In November last year, Meity had released the draft data center policy which proposed to designate data centers as infrastructure and to group centers under the essential services category among other measures.
Sawhney added that the department is currently working on a production-linked incentive scheme for wearables and hearables, besides new segments like drones and robotics.
We have started work also on drones and robotics and these are the new segments that will soon get added to the different areas that we are incentivizing,” Sawhney said.
“Separately there are schemes for batteries that come from Niti Aayog, but we are also supporting it in many ways, both in terms of R&D and some allied activities and materials.”
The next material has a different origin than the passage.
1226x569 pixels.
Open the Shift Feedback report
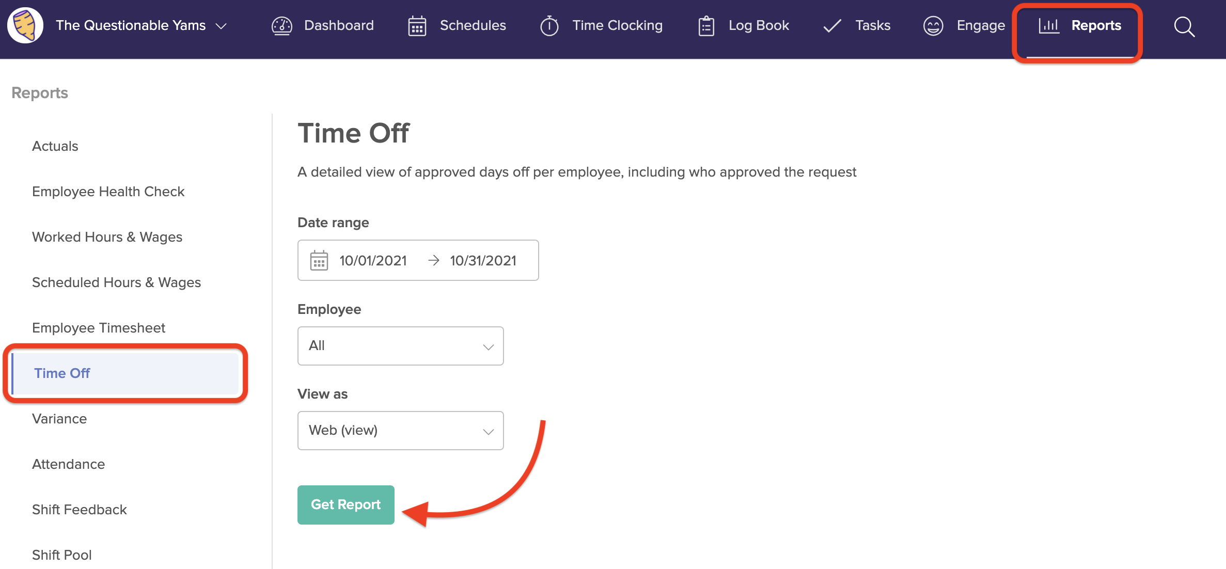[x=80, y=509]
The secretary said that despite the second wave of Covid-19 pandemic hitting the industry, the government maintains an optimistic outlook on the growth of the electronics manufacturing sector.
Our expectation is that we should be able to grow at a higher pace than 25%, “which is quite an ambitious target because to plan to grow at 25% plus year-on-year is a very steep target for any geography,” he said.
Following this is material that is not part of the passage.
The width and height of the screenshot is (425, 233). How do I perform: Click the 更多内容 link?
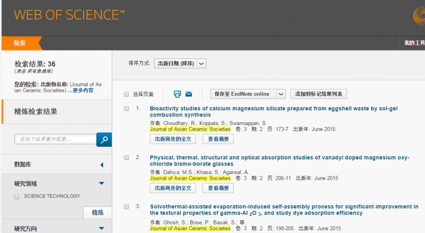pyautogui.click(x=83, y=90)
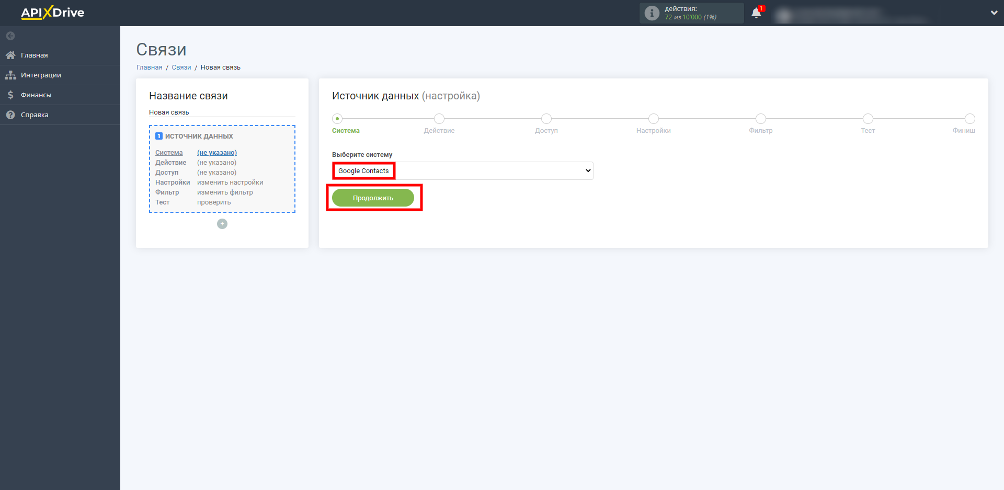Add new block with plus icon
This screenshot has width=1004, height=490.
click(222, 224)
“For this, we need to get many things right. We need to get the incentive structures right, we need to be able to compensate for some of the disabilities, which are reducing over time but we still have certain disabilities, compared to the competing geographies, especially those that we are focused on. We need to also get more and more component manufacturers into our system, complete the supply chain so that our dependence on stretched supply chains is reduced significantly,” Sawhney said.
He also pointed at the initiatives taken by the government to build supply chains from scratch. MeitY had recently invited expressions of interest from companies to set up semiconductor foundries and display FABs in India. The deadline for those submissions is April 30th.
“Instead of creating a scheme entirely on our own, we have opted to reach out to the market to understand what kinds of interest is there, what is it that the market expects from the government, from central government, and from the state governments, so that we can formulate a scheme, which is able to bring the desired outcome,” Sawhney said.
He added that although foundries account for only 20% of the chips used in electronics while integrated device manufacturers (IDMs) account for the rest 80%, there is still room for at least three FABs with the capacity of 30,000-40,000, 12-inch wafers per month to set shop in India.
He highlighted the burgeoning opportunity for newcomers in the manufacturing space to focus on new-age electronics products with increased adoption of digitization across sectors like payments, online commerce, healthcare, logistics, and agriculture.
“Each of these platforms will end up creating massive demand for things digital, and anything digital again requires calls for a lot of electronics,” he said.